RECORDS TO USE Block Start

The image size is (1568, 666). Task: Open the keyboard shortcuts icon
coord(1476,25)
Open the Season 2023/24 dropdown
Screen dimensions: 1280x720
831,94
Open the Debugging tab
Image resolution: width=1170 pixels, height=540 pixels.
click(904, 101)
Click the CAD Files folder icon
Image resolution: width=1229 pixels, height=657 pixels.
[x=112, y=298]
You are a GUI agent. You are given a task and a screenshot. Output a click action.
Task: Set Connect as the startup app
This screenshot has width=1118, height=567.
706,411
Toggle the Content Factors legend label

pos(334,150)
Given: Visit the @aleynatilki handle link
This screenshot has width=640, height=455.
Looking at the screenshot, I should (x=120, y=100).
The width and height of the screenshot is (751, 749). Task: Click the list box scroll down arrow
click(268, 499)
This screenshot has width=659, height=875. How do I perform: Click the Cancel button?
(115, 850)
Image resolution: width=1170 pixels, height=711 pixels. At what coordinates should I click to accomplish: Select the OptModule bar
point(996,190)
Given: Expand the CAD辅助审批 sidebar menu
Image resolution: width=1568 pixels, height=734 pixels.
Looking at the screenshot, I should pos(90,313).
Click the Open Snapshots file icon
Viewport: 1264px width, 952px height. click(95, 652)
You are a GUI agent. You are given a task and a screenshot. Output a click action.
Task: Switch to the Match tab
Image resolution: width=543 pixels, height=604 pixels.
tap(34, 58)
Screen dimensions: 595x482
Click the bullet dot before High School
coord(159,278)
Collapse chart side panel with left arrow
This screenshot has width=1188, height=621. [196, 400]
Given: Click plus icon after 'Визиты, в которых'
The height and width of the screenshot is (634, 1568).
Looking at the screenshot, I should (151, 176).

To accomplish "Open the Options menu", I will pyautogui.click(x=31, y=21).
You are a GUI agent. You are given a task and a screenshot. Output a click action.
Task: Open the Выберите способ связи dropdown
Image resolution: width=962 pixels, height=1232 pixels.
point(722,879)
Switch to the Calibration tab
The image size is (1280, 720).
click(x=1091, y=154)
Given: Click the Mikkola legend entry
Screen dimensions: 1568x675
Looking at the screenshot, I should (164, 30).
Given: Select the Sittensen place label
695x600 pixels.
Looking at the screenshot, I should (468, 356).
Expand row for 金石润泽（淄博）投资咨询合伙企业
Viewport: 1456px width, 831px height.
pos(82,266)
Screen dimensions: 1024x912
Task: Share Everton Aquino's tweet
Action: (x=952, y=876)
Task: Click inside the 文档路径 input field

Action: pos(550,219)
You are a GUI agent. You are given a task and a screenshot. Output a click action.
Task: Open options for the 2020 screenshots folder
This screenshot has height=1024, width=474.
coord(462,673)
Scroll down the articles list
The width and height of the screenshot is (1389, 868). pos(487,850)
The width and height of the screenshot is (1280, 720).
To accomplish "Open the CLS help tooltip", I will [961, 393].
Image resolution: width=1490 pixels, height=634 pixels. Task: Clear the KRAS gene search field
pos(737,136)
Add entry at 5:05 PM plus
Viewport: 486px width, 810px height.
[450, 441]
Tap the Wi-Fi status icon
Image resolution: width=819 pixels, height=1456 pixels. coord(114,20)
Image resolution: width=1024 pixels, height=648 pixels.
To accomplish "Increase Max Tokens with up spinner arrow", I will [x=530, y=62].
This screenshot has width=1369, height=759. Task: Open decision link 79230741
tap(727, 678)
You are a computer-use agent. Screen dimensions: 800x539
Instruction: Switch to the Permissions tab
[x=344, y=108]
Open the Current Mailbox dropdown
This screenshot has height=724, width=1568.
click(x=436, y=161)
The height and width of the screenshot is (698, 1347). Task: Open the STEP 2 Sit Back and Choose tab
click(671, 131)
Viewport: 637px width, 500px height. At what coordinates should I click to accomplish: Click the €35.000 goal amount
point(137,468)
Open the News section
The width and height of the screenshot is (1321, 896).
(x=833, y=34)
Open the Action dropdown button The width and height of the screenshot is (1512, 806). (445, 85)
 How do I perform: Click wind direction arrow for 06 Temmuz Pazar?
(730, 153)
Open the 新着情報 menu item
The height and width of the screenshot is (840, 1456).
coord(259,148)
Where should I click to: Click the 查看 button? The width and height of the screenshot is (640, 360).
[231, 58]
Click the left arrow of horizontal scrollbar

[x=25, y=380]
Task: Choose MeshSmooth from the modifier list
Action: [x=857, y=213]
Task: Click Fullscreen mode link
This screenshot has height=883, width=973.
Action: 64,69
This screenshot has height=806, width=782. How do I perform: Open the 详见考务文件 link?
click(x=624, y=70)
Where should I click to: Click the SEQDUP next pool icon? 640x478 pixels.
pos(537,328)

RECORDS TO USE Block End

-- AIM OF THE TASK --
Nothing beyond a number is expected: count the lines of the material that hold the string "menu".

-- EXPECTED OUTPUT --
3